## PROBLEM DESCRIPTION
Take the records below and set down exactly the lines from the one with "Where should I click to: Click the Роскадастр" to the one with "The image size is (1920, 967).", ends included; do not copy the pictures.

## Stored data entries
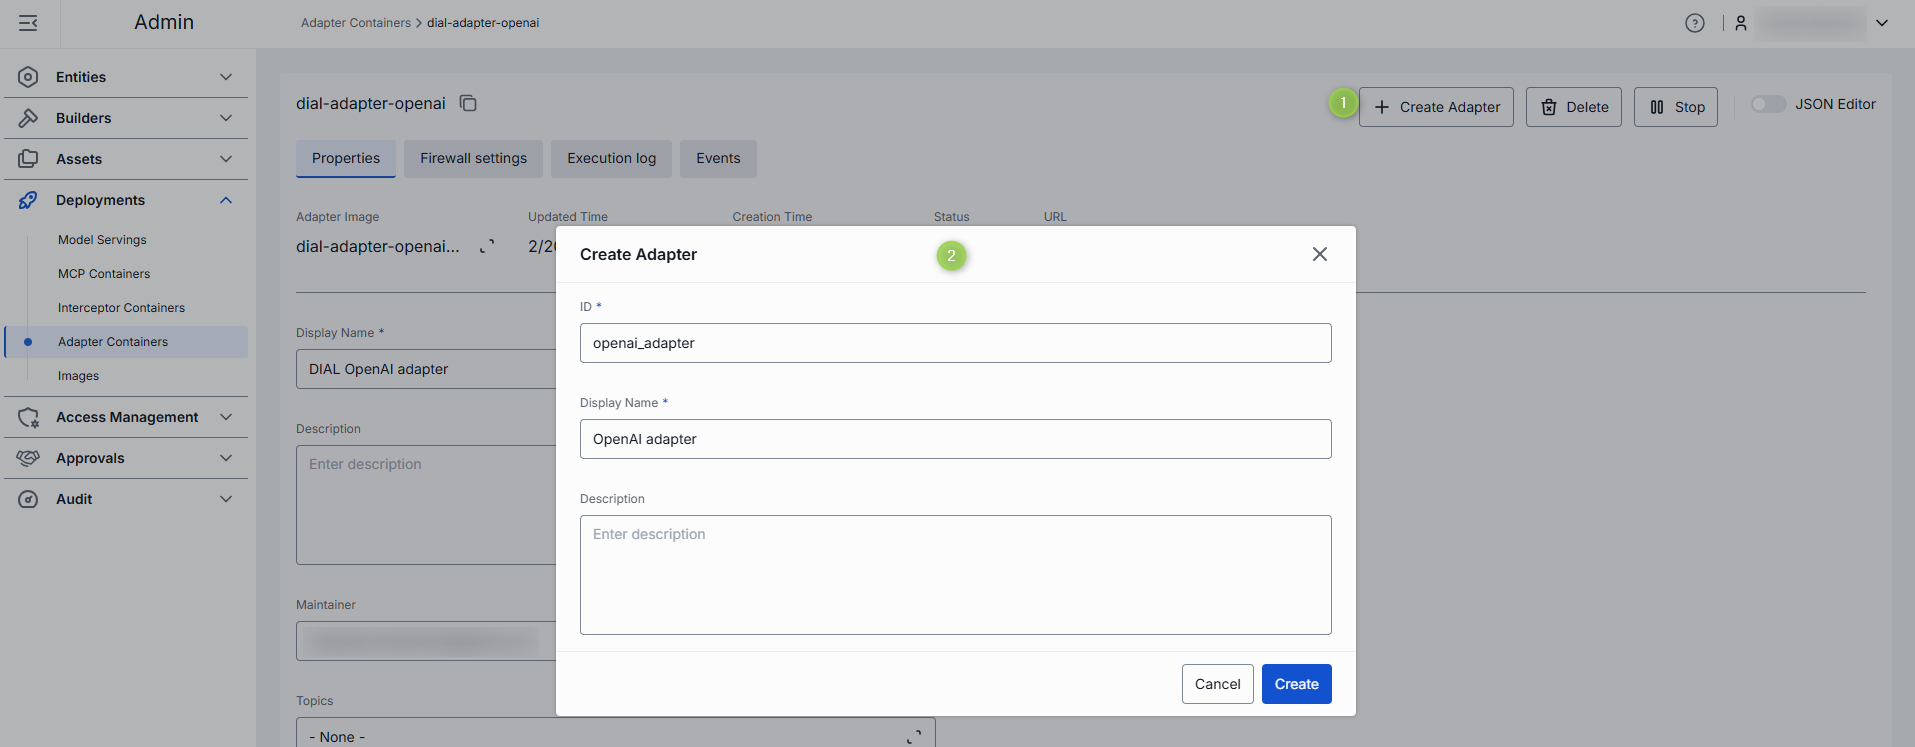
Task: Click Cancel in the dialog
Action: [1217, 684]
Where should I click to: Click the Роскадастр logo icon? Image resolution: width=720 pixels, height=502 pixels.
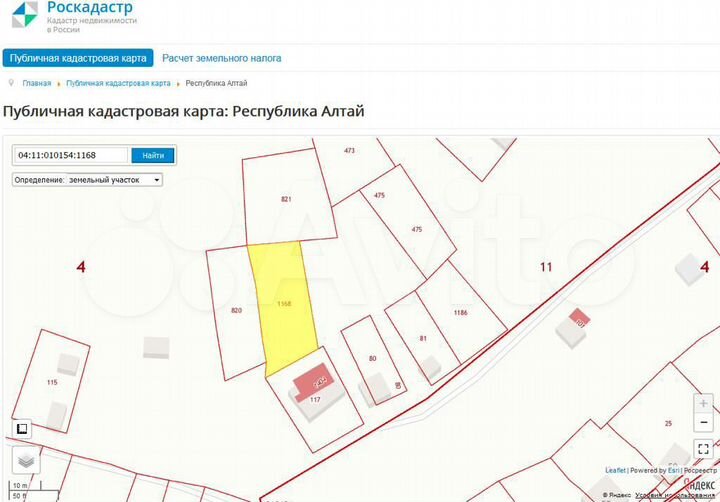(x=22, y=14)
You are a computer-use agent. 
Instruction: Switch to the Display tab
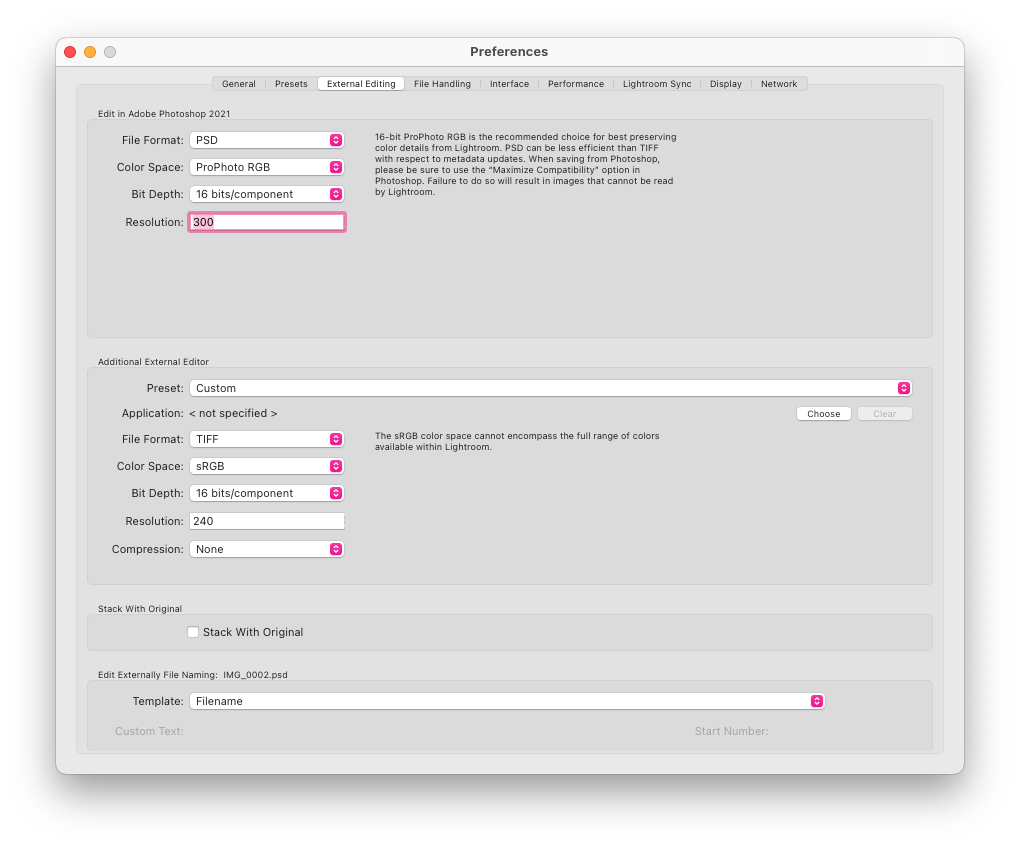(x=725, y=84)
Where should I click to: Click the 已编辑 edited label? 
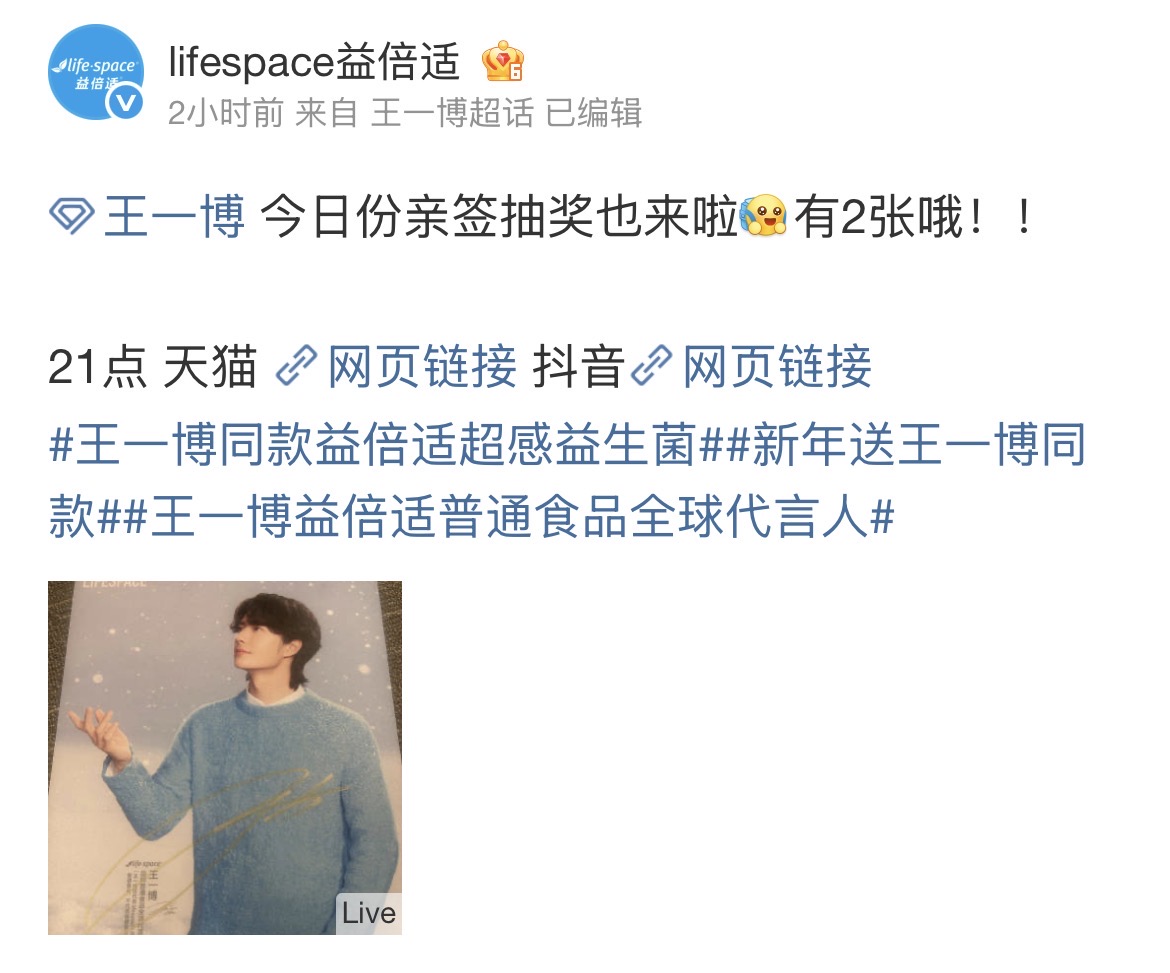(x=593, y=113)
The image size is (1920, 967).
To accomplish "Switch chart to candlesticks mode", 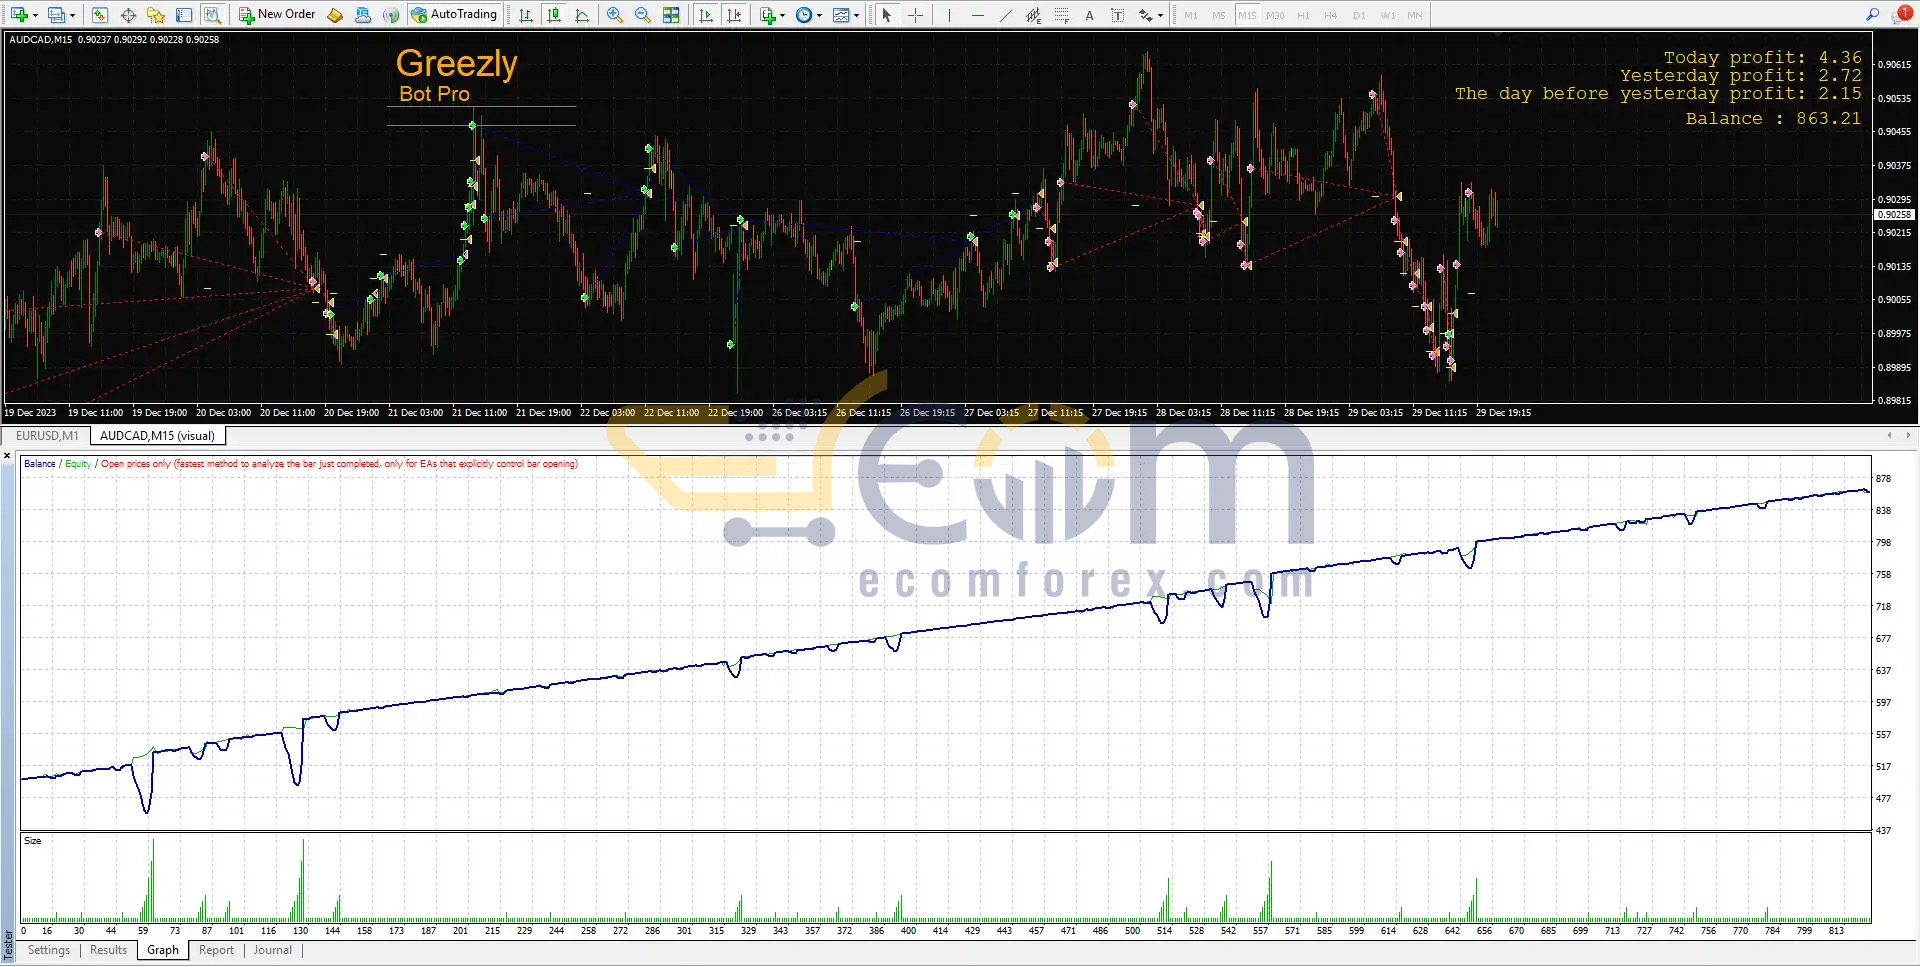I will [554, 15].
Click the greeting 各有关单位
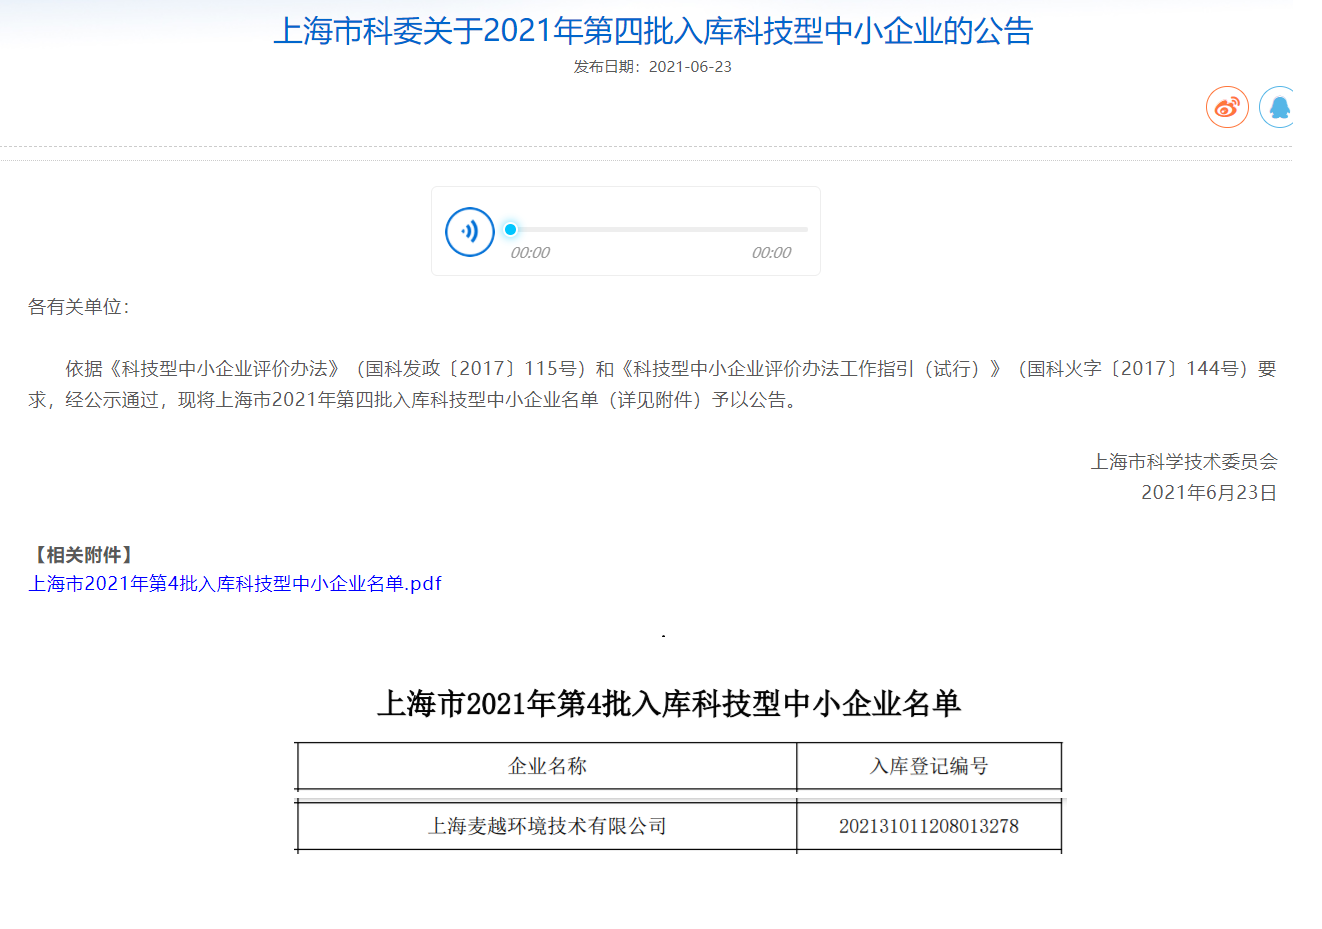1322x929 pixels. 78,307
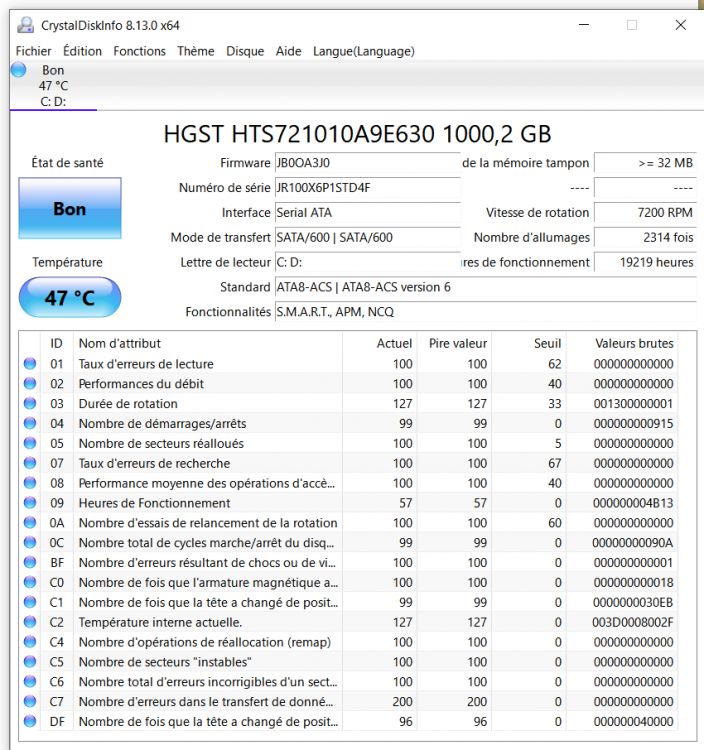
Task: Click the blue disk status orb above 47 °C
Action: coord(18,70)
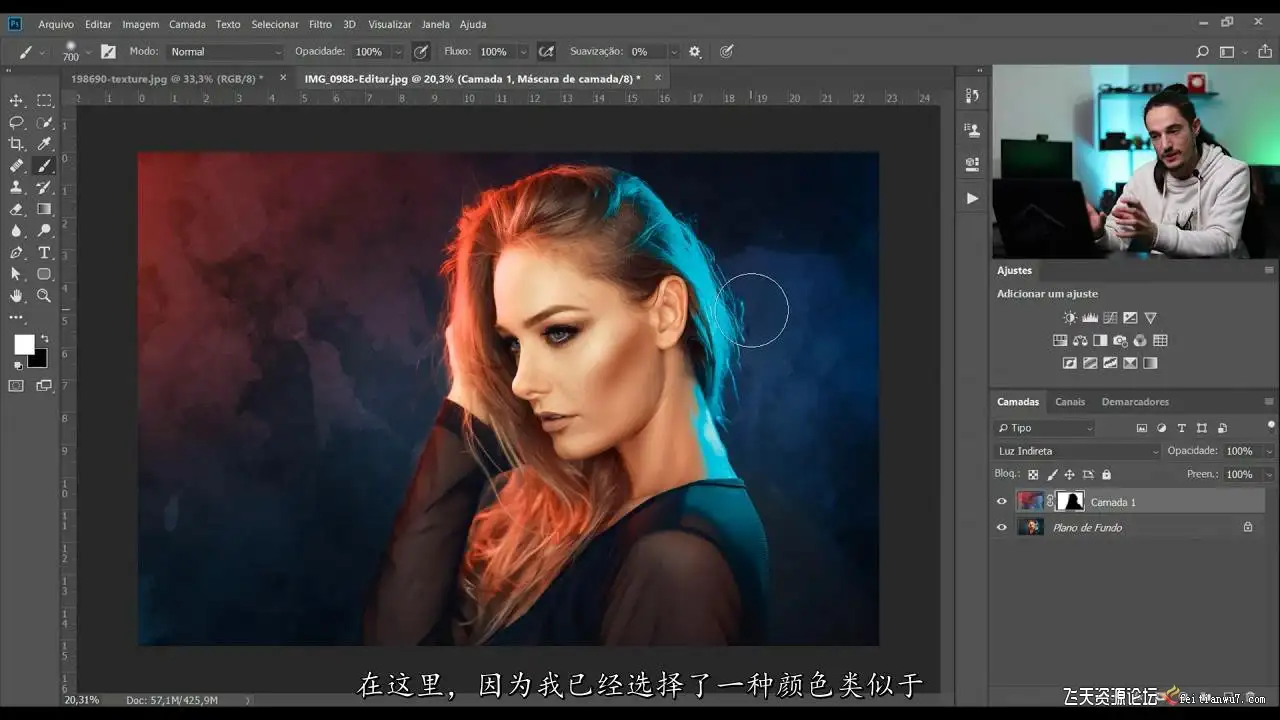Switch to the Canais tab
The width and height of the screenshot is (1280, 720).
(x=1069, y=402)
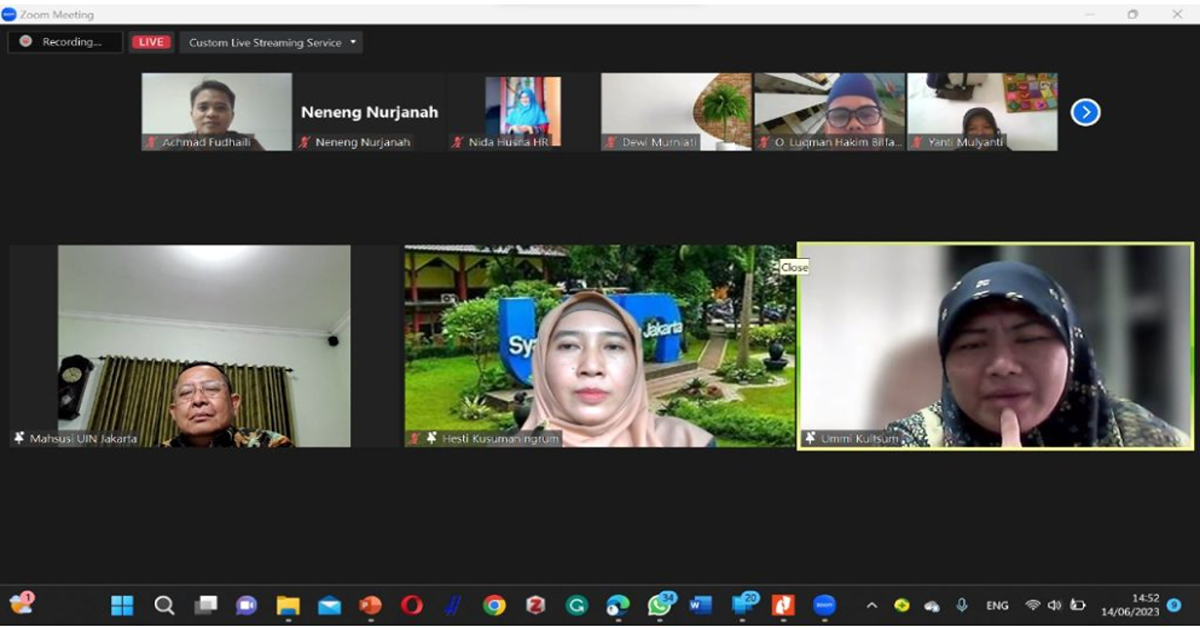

## OUTPUT BELOW
Where should I click to: Click the Роскадастр logo icon? Image resolution: width=720 pixels, height=502 pixels.
(x=22, y=14)
You are a computer-use agent. 
Instruction: Switch to the Display tab
(x=725, y=84)
Where should I click to: Click the 已编辑 edited label? 
(x=593, y=113)
The image size is (1920, 967).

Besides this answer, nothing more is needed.